| EXERCISE |
Repeat the data verbatim, images excluded.

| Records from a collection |
* * * * * * *

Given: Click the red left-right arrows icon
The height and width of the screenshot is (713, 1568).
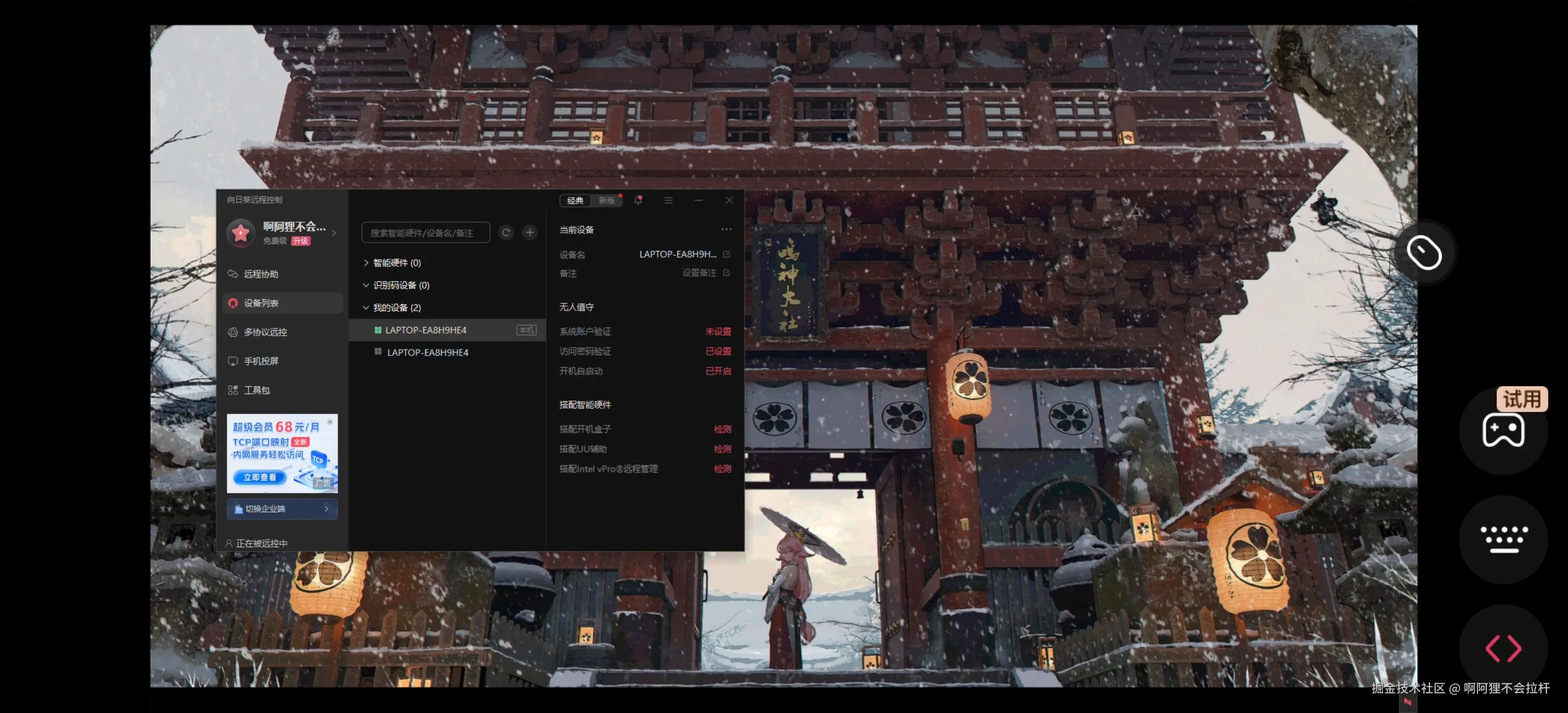Looking at the screenshot, I should pyautogui.click(x=1503, y=648).
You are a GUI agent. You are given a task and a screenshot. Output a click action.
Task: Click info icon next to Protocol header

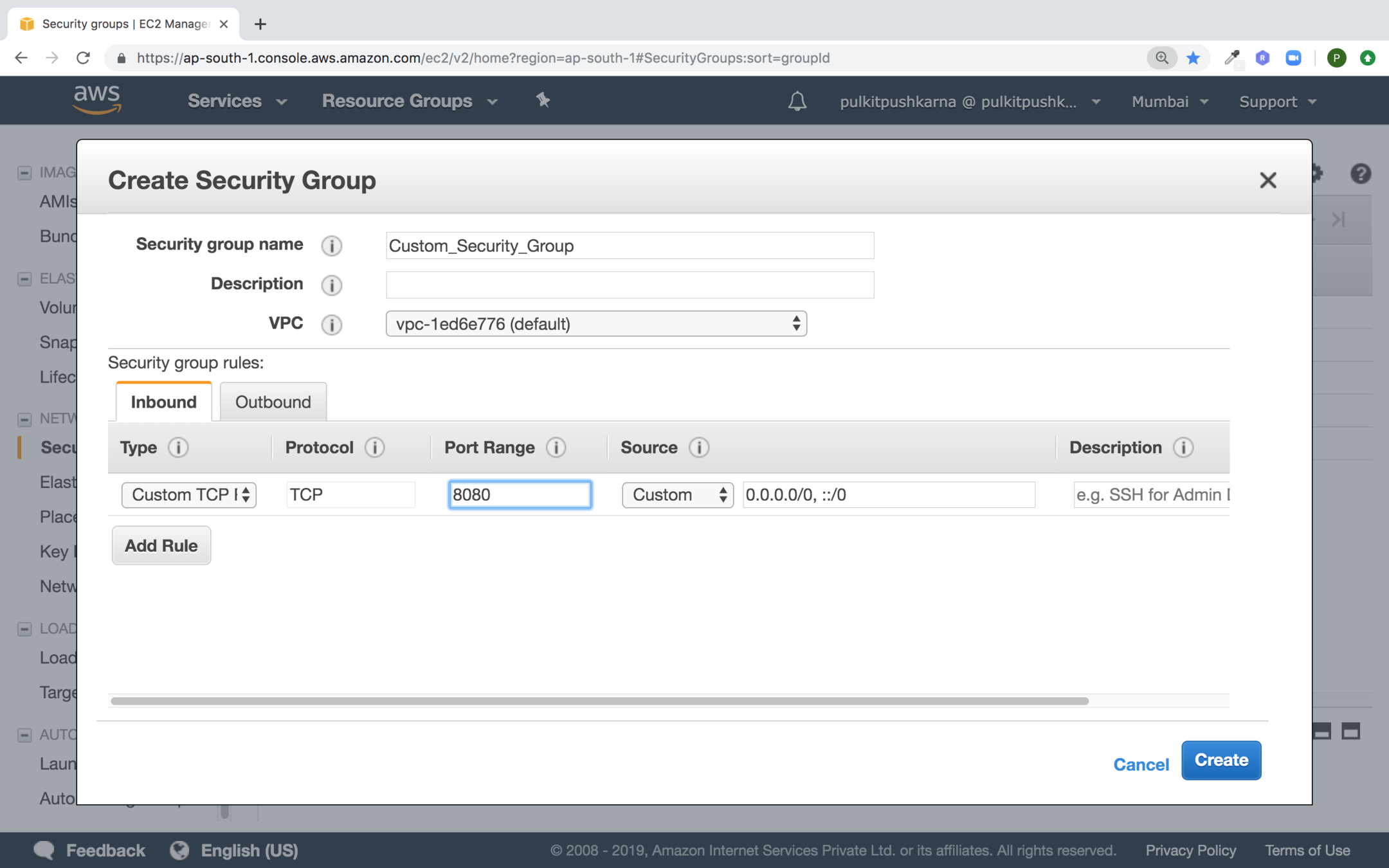coord(375,448)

* * * * * * *

| WRITTEN ANSWER |
Given: Click the red left-right arrows icon
The height and width of the screenshot is (713, 1568).
Looking at the screenshot, I should pyautogui.click(x=1503, y=648).
You are a GUI agent. You are given a task and a screenshot. Output a click action.
Task: Click info icon next to Protocol header

coord(375,448)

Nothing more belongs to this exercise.